Samoan is a Polynesian language spoken by about 500,000 people, primarily in the independent country of Samoa and the U.S. territory of American Samoa. It is also spoken by Samoan communities in other parts of the world, including New Zealand, Australia, and the United States.
Samoan is an official language of Samoa and American Samoa, and it has a long history and rich cultural significance in these places. The language is closely related to other Polynesian languages, such as Tongan, Tokelauan, Maori, and Hawaiian.
Samoan has a unique writing system, which uses only 14 letters: a, e, i, o, u, f, g, l, m, n, p, s, t, and v. Three more letter are used in lone words: h, k, and r. This makes it one of the simplest writing systems in the world. The language also has a complex system of vowels and consonants, which can make it challenging for non-native speakers to learn.

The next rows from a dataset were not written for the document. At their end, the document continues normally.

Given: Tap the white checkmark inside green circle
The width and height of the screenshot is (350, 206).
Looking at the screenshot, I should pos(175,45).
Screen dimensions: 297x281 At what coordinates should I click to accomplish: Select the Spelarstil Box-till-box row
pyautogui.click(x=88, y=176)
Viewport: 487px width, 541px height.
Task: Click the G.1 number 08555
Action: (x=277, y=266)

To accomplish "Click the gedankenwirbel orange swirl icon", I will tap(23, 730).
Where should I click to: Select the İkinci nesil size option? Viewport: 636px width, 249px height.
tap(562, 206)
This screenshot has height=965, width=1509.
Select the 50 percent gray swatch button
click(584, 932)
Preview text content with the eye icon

Until the early to mid-1800s, Samoan was exclusively a spoken language. It wasn’t until Christian missionaries arrived that the language began to be documented in written form for religious texts. The introduction of the Latin script for writing facilitated this process. By 1834, an orthography for the language had been established and distributed by the London Missionary Society. In 1839, a printing press was also set up to aid in the production of written materials. It wasn’t until 1862 that the first complete Bible in Samoan, known as Tusi Pa’ia or Sacred Book, was finished and published.
Samoan language is distinguished by the phonetic variations in formal, informal, and ceremonial speech. One of the distinctive features of Samoan is its use of honorifics, which are words or phrases that show respect for others. In Samoan culture, showing respect is considered very important, and honorifics are used in many different social situations. For example, a person may use a different honorific when speaking to an elder, a chief, or a member of the clergy.

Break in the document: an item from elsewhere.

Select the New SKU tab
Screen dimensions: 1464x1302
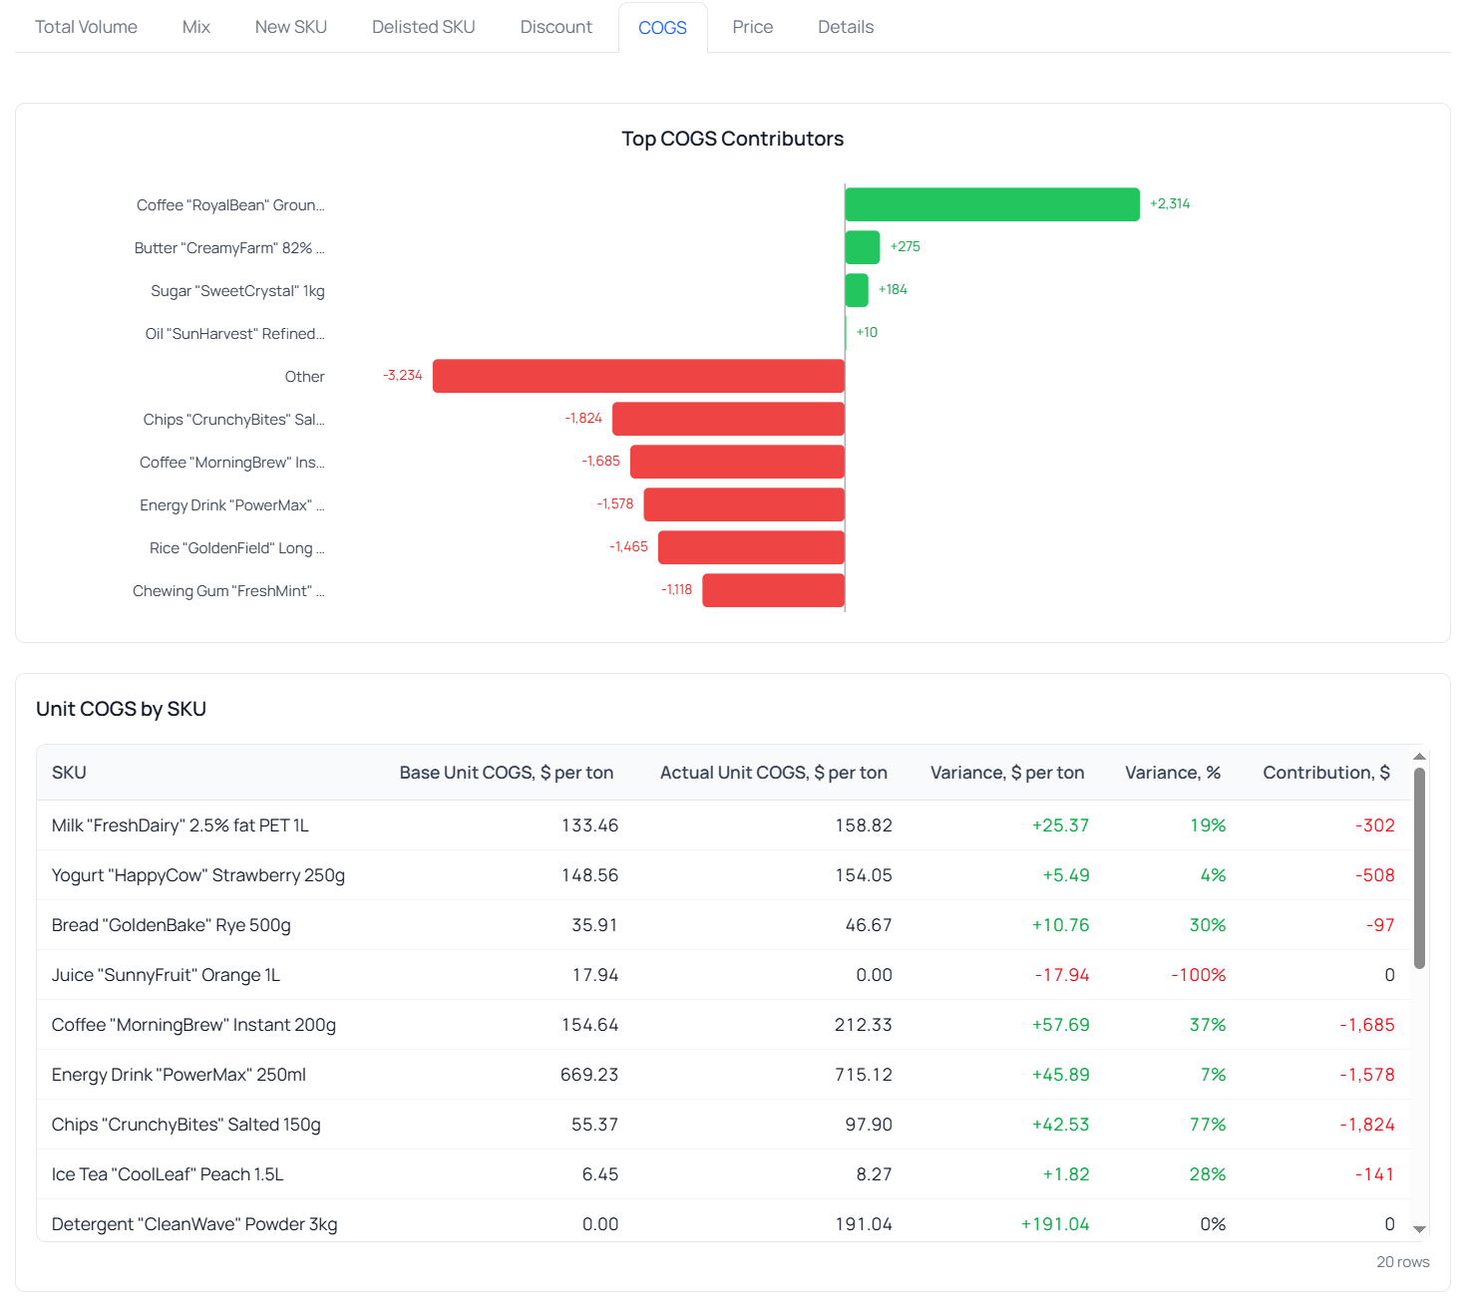[290, 27]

Although not widely spoken outside of Samoa, there is a growing interest among Samoan descendants to learn their ancestral language and gain insight into their history. Like any language, Samoan is evolving as it interacts with other languages, leading to shifts in pronunciation and word usage. Unfortunately, those seeking to learn Samoan often have to rely on written materials rather than living examples, making it challenging to preserve the language. To aid in the preservation effort, linguists use diacritical marks to indicate the proper pronunciation of vowels and glottal stops. These marks can be found above, below, and before letters in words, making it easier for students and non-native speakers to understand the nuances of Samoan pronunciation and maintain the language’s authenticity.
Learning Samoan can be a rewarding experience for those interested in Polynesian culture and history. Whether you are planning a trip to Samoa or simply want to explore the richness of the Samoan language, there are many resources available to help you get started. From language courses and dictionaries to cultural events and online communities, there are many ways to learn and engage with this unique and fascinating language.